Continue the Pro Tour write-up from its last sentence.

EXCERPT:
⟨

Read Andrew Shrout’s latest article to see how he did at Pro Tour Born of the Gods and why he’ll be playing Storm at Grand Prix Richmond next weekend.

Pro Tour Born of the Gods was my third Pro Tour, and it was by far the most overwhelming. It was the first time that I worked with a dedicated team who arrived on site in advance to test intensively. Counting my stop in Paris last week for the Grand Prix, I was in Europe for eleven days, and in that process I’m pretty sure I spent a full two of those days in trains, planes, and automobiles. I saw a lot of old friends, made several new ones, and of course experienced the emotional rollercoaster that always comes with preparing for and playing in a Pro Tour. All in all, I had a fantastic time, but it’s nice to be back in Kentucky.

The Pro Tour itself was both a success and a failure for me. I finished 69th in Valencia, which is a respectable cash finish but not the 25th place or better I needed to qualify for Pro Tour Journey into Nyx. I was incredibly confident in Storm as my Modern deck of choice and went 8-2 in the Constructed portion, but a 2-4 performance in Limited (including a disastrous 0-3 draft on day 2) derailed my Top 8 dreams. But the team atmosphere made it so that I was invested in the success of more players than just myself, so after Chris Fennell made Top 8 it was hard not to be satisfied with the Pro Tour’s outcome.

Multi-format events always feel a little weird to me, but for this Pro Tour in particular I felt such a stark contrast between the two. In Constructed, everything went right. In Limited, everything went wrong. As such, today you’ll get both sides from me! Let’s get the introspective "we’ll do better next time" Limited part out of the way before moving on to the "look at this awesome thing we built" Constructed portion.

⟩

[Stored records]
⟨

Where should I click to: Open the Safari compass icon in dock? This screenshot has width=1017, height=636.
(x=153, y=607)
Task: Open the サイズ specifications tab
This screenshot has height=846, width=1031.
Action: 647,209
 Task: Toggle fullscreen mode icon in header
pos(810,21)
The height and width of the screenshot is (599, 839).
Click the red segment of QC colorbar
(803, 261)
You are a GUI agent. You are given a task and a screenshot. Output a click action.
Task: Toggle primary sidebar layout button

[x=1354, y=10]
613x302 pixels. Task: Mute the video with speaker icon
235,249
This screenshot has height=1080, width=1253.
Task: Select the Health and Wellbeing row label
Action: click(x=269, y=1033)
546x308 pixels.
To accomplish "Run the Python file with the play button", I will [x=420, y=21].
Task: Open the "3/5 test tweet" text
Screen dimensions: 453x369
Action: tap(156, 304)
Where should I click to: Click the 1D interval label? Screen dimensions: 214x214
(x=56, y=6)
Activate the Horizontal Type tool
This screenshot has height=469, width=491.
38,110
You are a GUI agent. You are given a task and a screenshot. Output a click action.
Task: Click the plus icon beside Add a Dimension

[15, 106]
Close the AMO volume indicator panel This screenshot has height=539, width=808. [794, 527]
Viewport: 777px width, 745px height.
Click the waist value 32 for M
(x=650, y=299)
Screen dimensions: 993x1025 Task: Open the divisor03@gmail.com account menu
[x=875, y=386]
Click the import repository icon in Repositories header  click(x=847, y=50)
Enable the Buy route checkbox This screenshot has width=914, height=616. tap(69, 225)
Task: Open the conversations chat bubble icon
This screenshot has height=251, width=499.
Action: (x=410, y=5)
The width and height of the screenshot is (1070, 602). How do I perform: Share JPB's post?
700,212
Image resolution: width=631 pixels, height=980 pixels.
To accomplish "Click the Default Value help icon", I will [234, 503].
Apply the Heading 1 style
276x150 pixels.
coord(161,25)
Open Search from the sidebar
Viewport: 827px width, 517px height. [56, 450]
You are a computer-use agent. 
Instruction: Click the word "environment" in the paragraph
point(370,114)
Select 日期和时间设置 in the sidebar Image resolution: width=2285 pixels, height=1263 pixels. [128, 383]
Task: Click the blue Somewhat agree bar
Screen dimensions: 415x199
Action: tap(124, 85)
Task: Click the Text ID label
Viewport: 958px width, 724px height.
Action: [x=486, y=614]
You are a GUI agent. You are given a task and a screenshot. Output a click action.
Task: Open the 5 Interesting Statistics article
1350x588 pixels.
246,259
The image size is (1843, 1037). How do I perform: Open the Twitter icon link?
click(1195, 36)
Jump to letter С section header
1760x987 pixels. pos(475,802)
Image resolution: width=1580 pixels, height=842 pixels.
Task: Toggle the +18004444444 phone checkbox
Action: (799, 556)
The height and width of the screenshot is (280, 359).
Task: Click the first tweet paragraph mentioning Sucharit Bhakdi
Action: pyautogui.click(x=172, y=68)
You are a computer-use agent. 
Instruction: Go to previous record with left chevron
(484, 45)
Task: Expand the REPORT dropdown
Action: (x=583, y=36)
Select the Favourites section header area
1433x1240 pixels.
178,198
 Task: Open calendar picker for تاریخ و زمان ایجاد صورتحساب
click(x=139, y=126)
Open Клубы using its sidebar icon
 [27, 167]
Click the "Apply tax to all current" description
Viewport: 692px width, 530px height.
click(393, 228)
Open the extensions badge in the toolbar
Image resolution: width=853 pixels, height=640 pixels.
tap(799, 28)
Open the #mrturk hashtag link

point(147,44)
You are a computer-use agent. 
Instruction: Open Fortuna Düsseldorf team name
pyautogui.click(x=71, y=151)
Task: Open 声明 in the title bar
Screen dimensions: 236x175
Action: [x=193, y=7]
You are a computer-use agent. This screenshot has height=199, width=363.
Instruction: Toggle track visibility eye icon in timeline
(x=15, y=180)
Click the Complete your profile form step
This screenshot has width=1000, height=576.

⟩

IN RESPONSE:
Limited

Coming into my week in Spain, I felt horribly unprepared for Draft. The gap between set releases in paper and on Magic Online meant that I had been unable to do a single draft with Born of the Gods, and I wasn’t particularly confident in my handle on triple Theros, going 1-2 in Draft on the first day of Pro Tour Theros and drafting only occasionally in the months since.

Our team has a couple of Limited ringers, and I made sure to pick their brains aggressively during the week leading up to the Pro Tour. Chris Fennell loathed black and loved green, a sentiment that was echoed by Seth Manfield, Steve Mann, and Marc Lalague. I did about four 8-4 drafts on Tuesday night and tried to be open and experiment, but my own experiences matched theirs. When I was in green, I won. When I was in black, I lost.

I had time for three more drafts on Wednesday, essentially forcing G/W, G/U or G/R in each and ending up with fine decks each time. I had a plan A and intended to do some more drafts looking to avoid green to develop more of a range, but unfortunately I was occupied for the rest of our preparation with settling on a Storm sideboard and bringing Joe and Fennell, who had never played a game with it, up to speed. Those seven drafts ended up being the sum total of my Limited experience.

In the first draft of the Pro Tour, I executed plan A, and things went swimmingly. I drafted a fine G/U deck, won my first two rounds, and then was undone in three games by my neighbor to the right, Christian Seibold, who I had rewarded for giving me the green hookup by passing him a nut R/W Heroic deck in pack 2.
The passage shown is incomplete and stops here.